Written problem: Retype each of the following entries line for line, leaving out the pictures.

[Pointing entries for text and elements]
------------------------------------------------------------------------

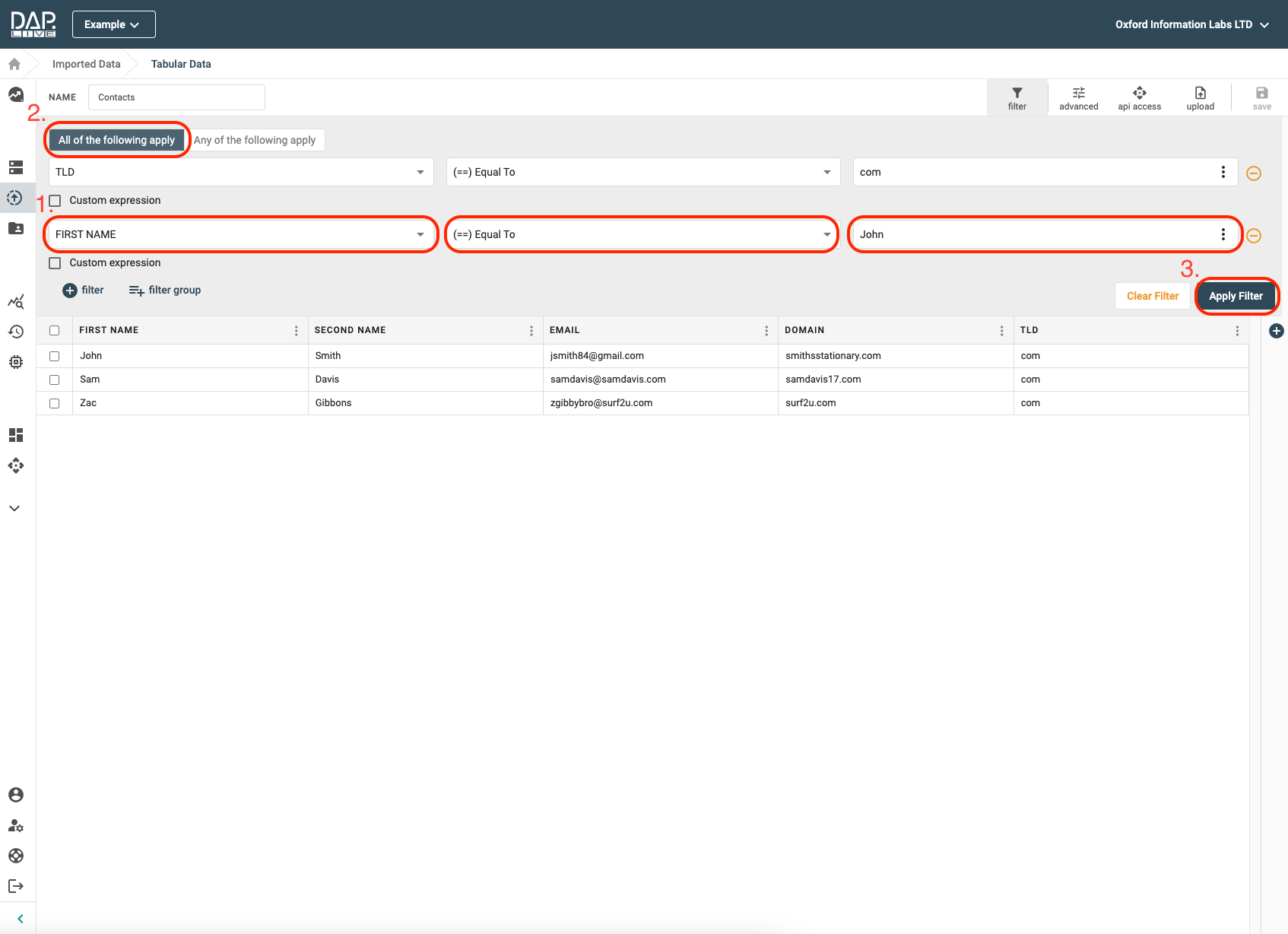Click the Clear Filter button

[1152, 296]
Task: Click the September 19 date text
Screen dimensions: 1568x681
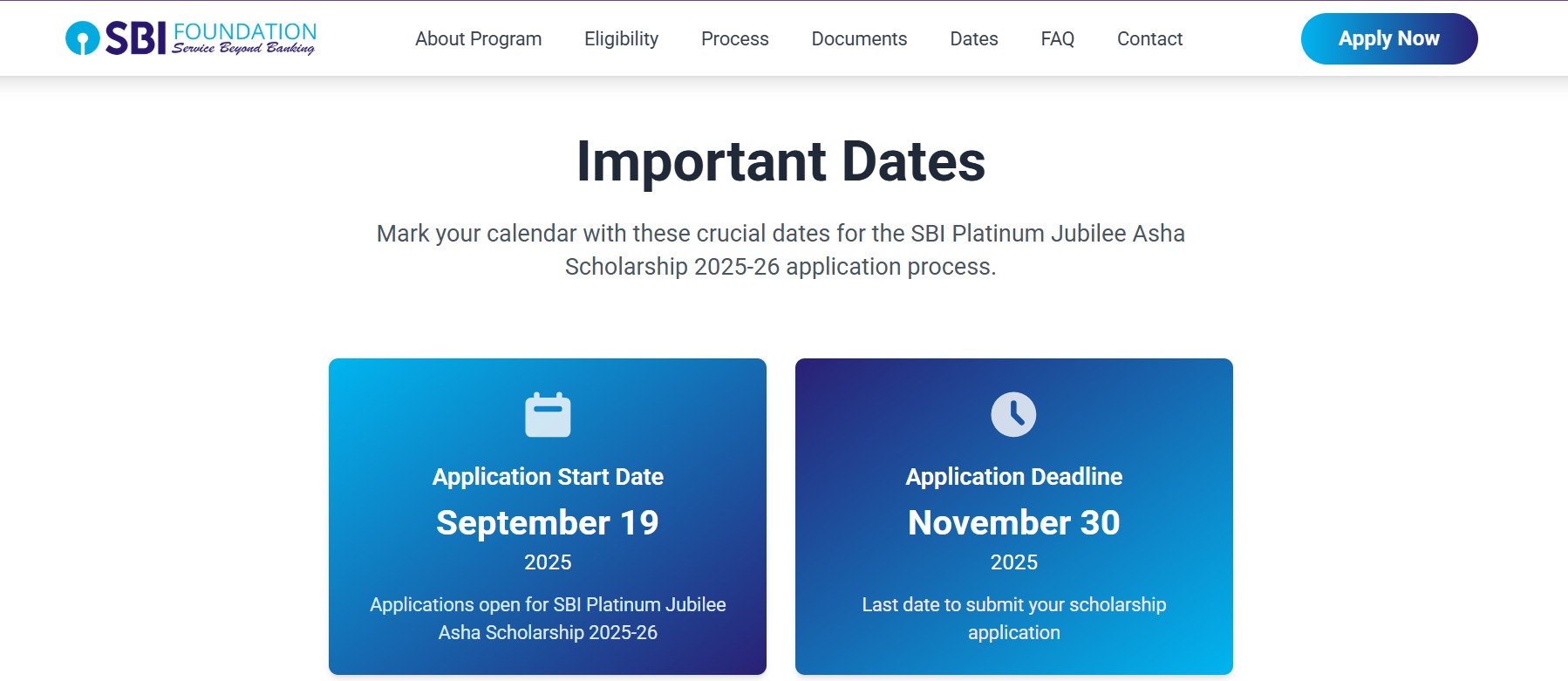Action: click(x=548, y=522)
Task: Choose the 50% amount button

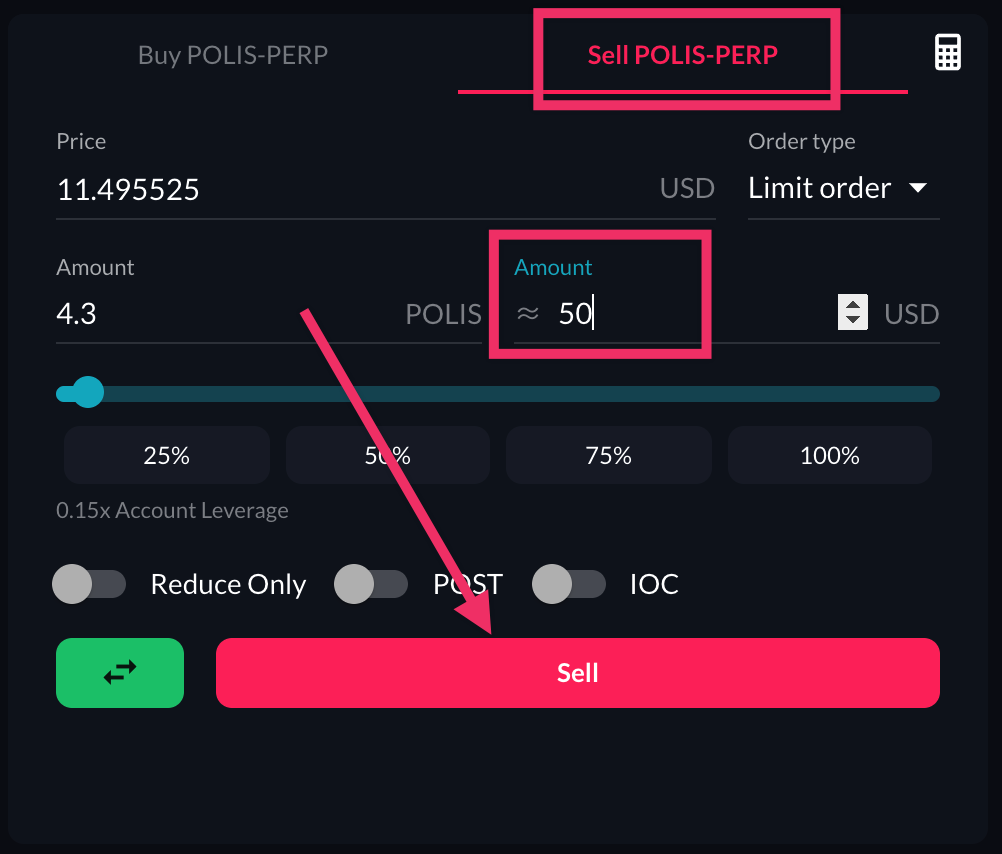Action: pos(387,456)
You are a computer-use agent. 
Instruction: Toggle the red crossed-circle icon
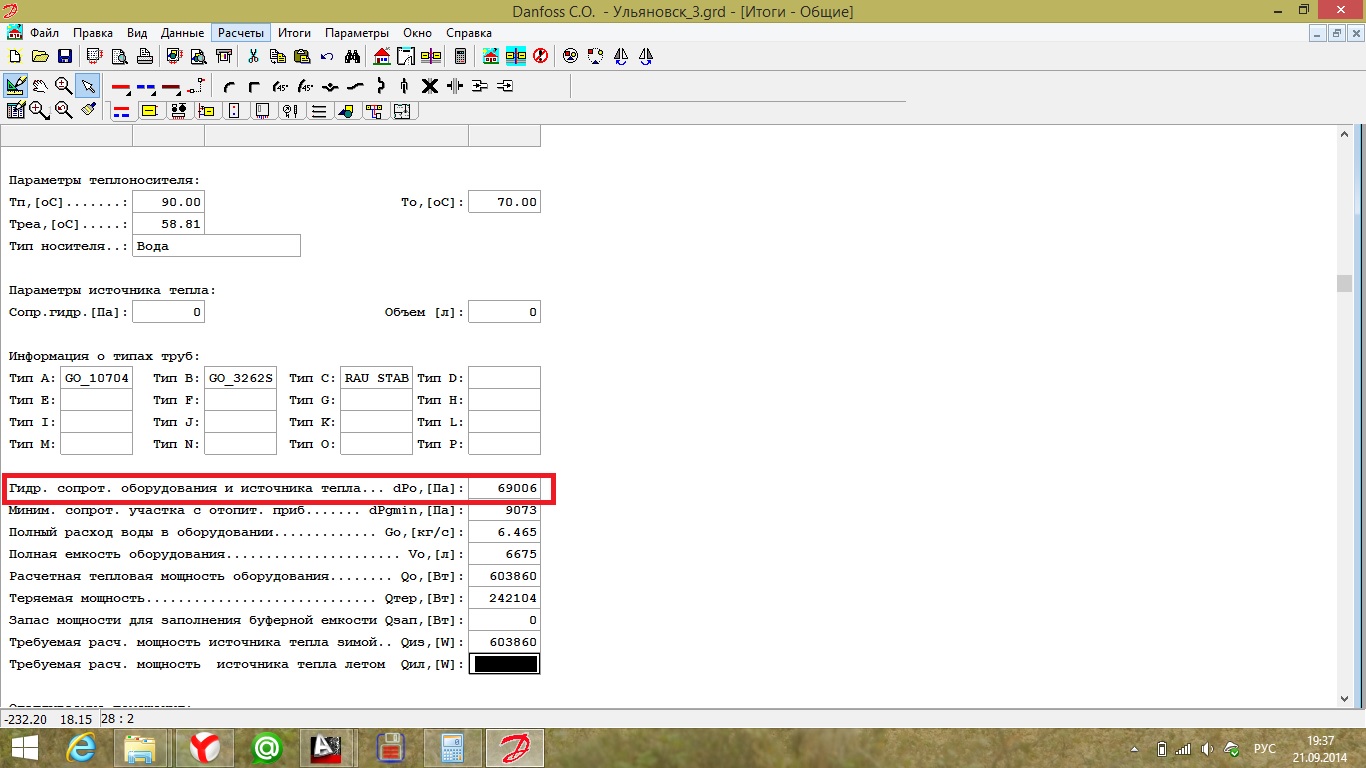point(540,56)
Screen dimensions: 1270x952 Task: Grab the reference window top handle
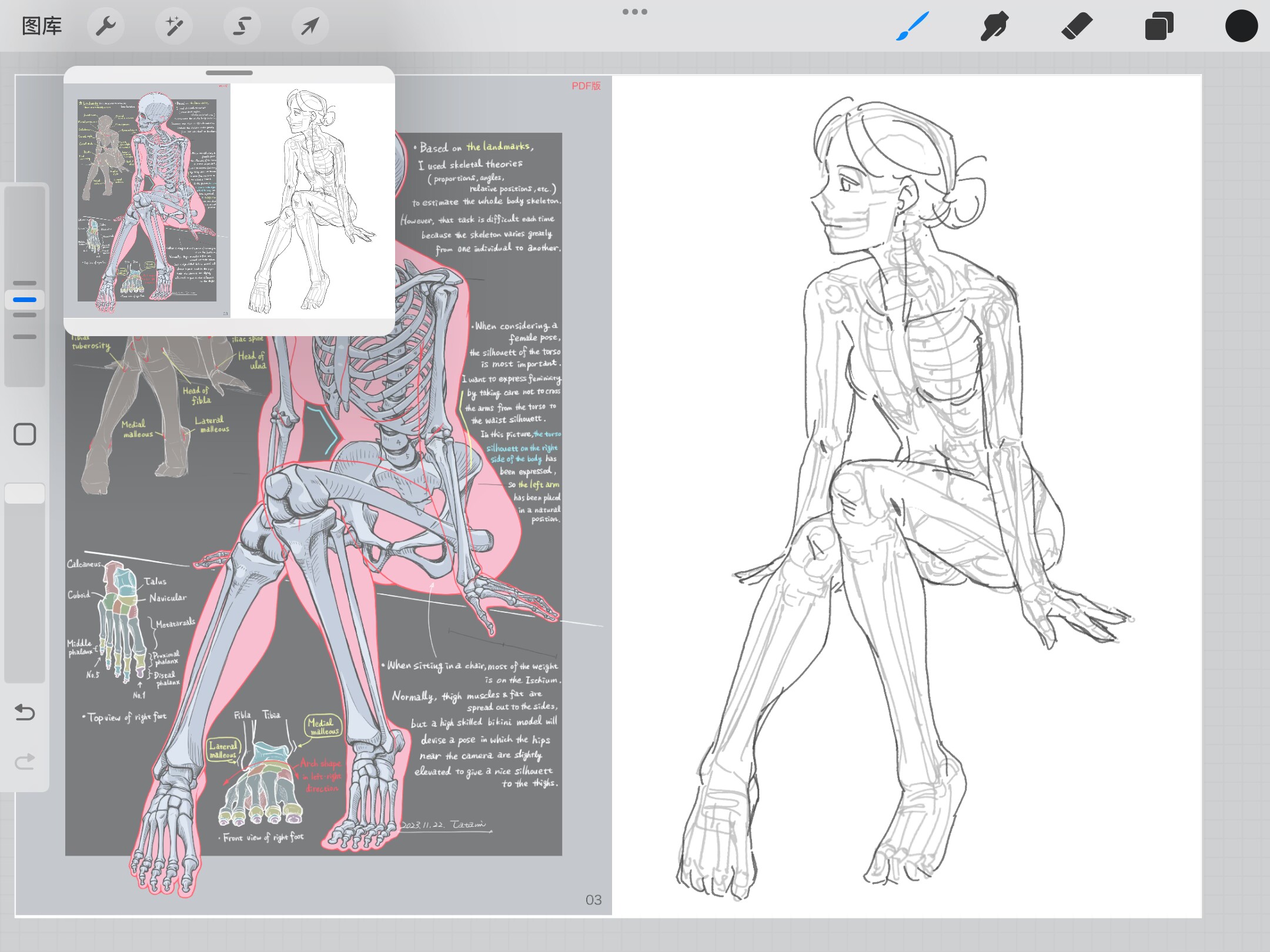point(229,73)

------------------------------------------------------------------------

Finished answer:
Click the Clear Filter button

[1152, 296]
Task: Click the September 19 date text
Screen dimensions: 1568x681
Action: click(x=548, y=522)
Task: Choose the 50% amount button

Action: pos(387,456)
You are a computer-use agent. 
Instruction: Toggle the red crossed-circle icon
point(540,56)
Screen dimensions: 1270x952 Task: Grab the reference window top handle
point(229,73)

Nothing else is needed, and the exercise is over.